Amyloid fibrils are largely composed of the peptide Amyloid beta, which is produced when enzymes, including gamma secretase, make cuts to the amyloid precursor protein found in high concentrations the membrane of brain cells. C1 is a covalent gamma-secretase inhibitor that blocks the active site on the precursor protein where gamma-secretase would bind to transform it into amyloids, rather than – as traditional enzyme inhibitors do – blocking the active site on gamma-secretase itself.

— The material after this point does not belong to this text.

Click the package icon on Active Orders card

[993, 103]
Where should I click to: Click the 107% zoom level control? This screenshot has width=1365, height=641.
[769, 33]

“Historically, drug trials for gamma secretase inhibitors failed because traditional enzyme inhibitors have severe side effects. They stopped all of the normal functions of gamma secretase,” said Chunyu Wang, a professor of biological sciences and member of the Center for Biotechnology and Interdisciplinary Studies (CBIS) at Rensselaer Polytechnic Institute. “Our compound binds to the cleavage site of the precursor protein instead of the enzyme itself, which may avoid many problems associated with traditional enzyme inhibitors.”

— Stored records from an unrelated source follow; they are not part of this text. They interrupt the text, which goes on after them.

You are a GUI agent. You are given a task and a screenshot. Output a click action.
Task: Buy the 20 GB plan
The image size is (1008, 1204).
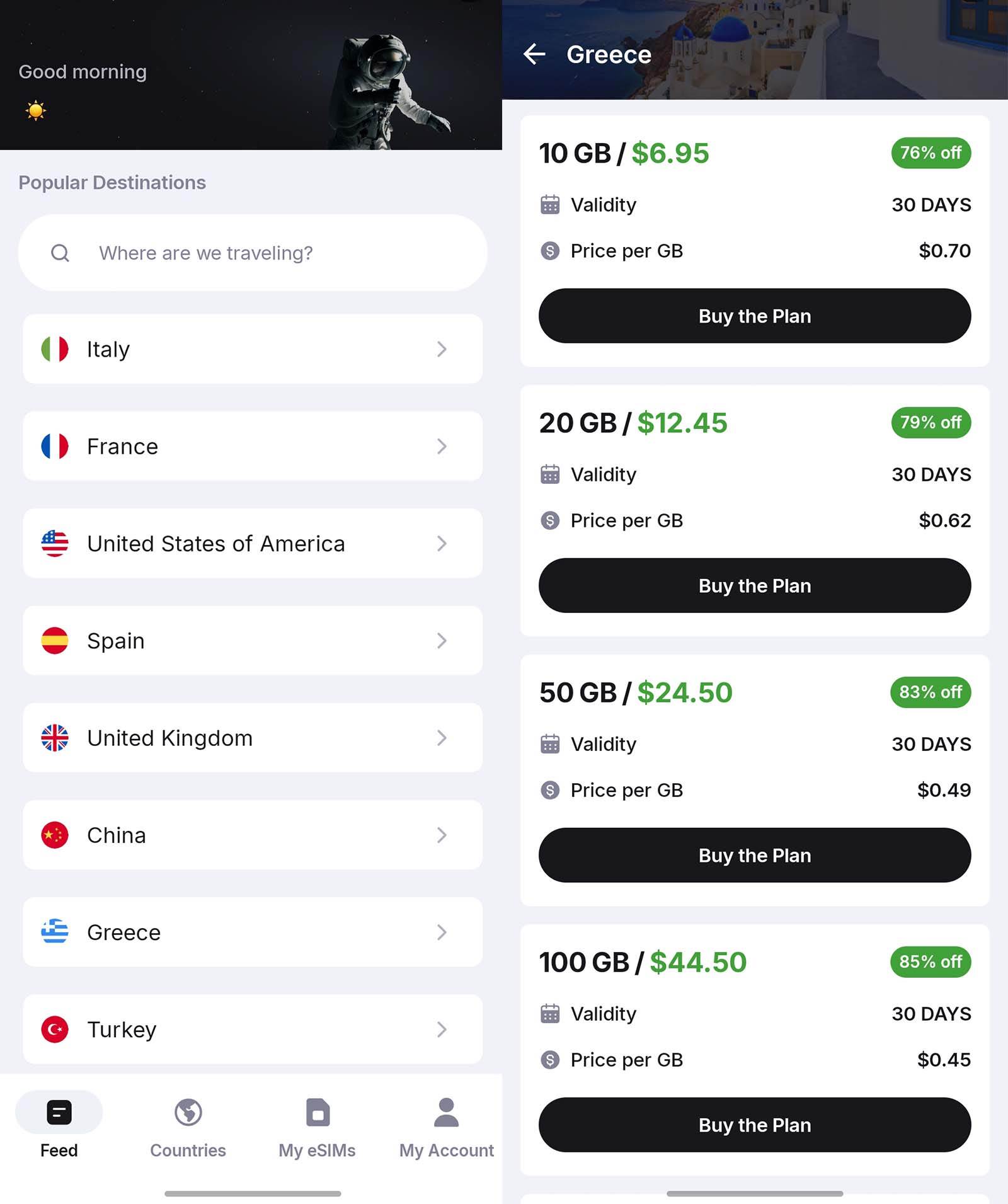755,586
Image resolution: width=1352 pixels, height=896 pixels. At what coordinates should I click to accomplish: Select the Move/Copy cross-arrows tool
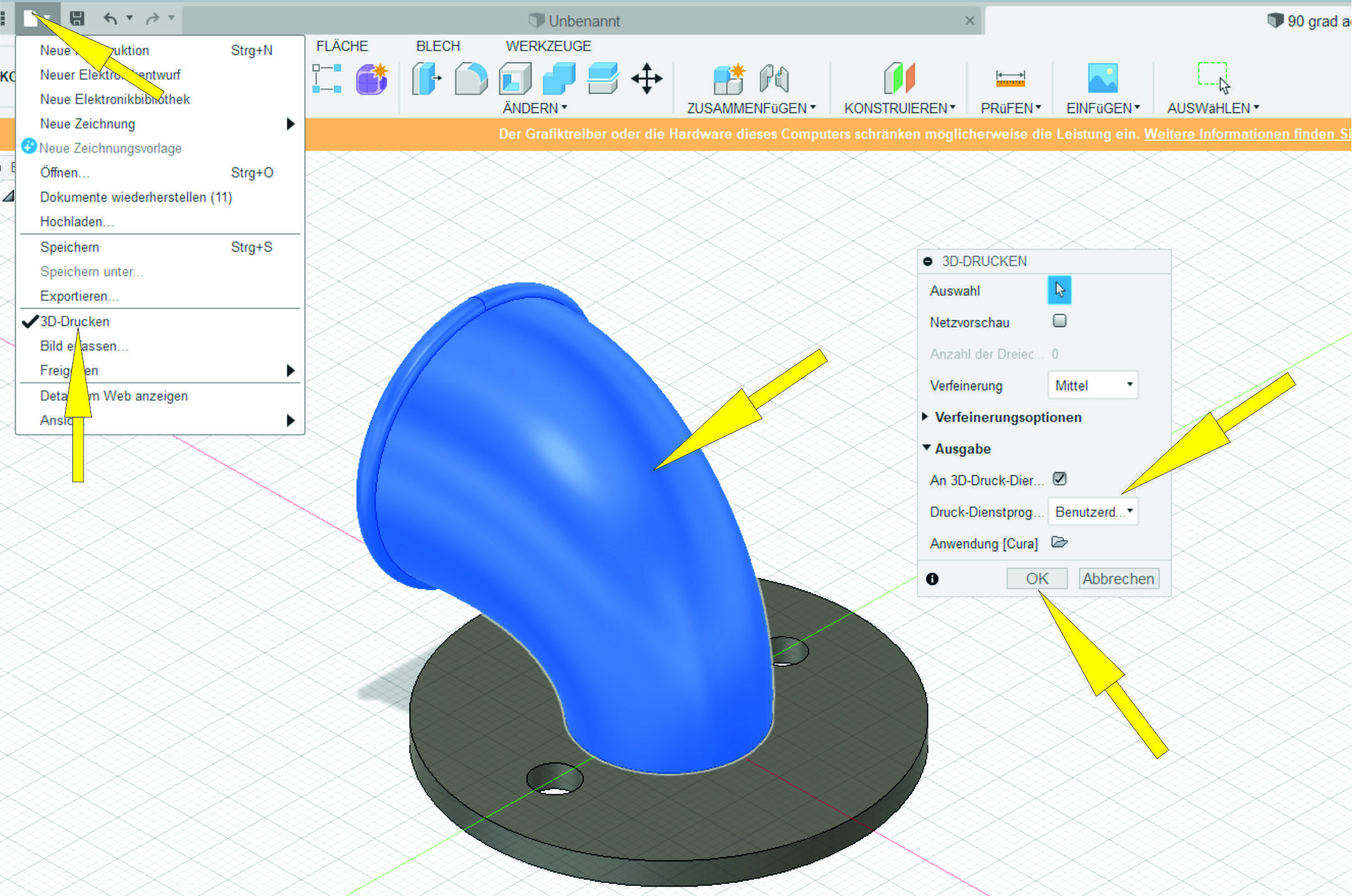pos(646,79)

In 2018, with support from the Warren Alpert Foundation, Wang began screening drugs to identify a compound that targets the amyloid precursor protein substrate, which would block the activity of gamma secretase involved in amyloid production while allowing all other functions. He began the search with “in silico screening,” using computer modeling to test tens of millions of compounds.

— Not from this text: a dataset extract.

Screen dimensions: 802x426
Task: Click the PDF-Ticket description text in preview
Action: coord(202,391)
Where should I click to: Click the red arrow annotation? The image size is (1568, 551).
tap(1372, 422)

C1 was one of several candidates to emerge from that screening. As described in the paper, C1 blocks amyloid production with high efficiency when present at micromolar concentrations, both in test tubes and in cell culture. The research is patent pending.
C1 is a covalent inhibitor, meaning it forms a chemical bond with its target. Wang said that because of their permanent bond, covalent inhibitors are more durable than their non-covalent counterparts. Covalent inhibitors make up about one-third of the drug market, even though they have traditionally been viewed as having a higher risk of causing immune reactivity. In recent years, there is surge in the development of covalent inhibitors, as more highly specific covalent inhibitors showed excellent efficacy towards challenging drug targets.
“With a new approach to tackling the principal pathology of Alzheimer’s disease, Chunyu’s work is generating a fresh roster of drug candidates with enormous promise,” said Deepak Vashishth, the director of CBIS. “His works speaks to the power of the interdisciplinary culture of research at CBIS, and we are pleased with this early result.”
At Rensselaer, Wang was joined on “Substrate Interaction Inhibits gamma-secretase Production of Amyloid-B peptides” by Jonathan Dordick, Jing Zhao, Yuanyuan Xiao, and Xinyue Liu, with additional collaborators from the Icahn School of Medicine at Mount Sinai, Memorial Sloan Kettering Cancer Center, Shandong University, and New York University.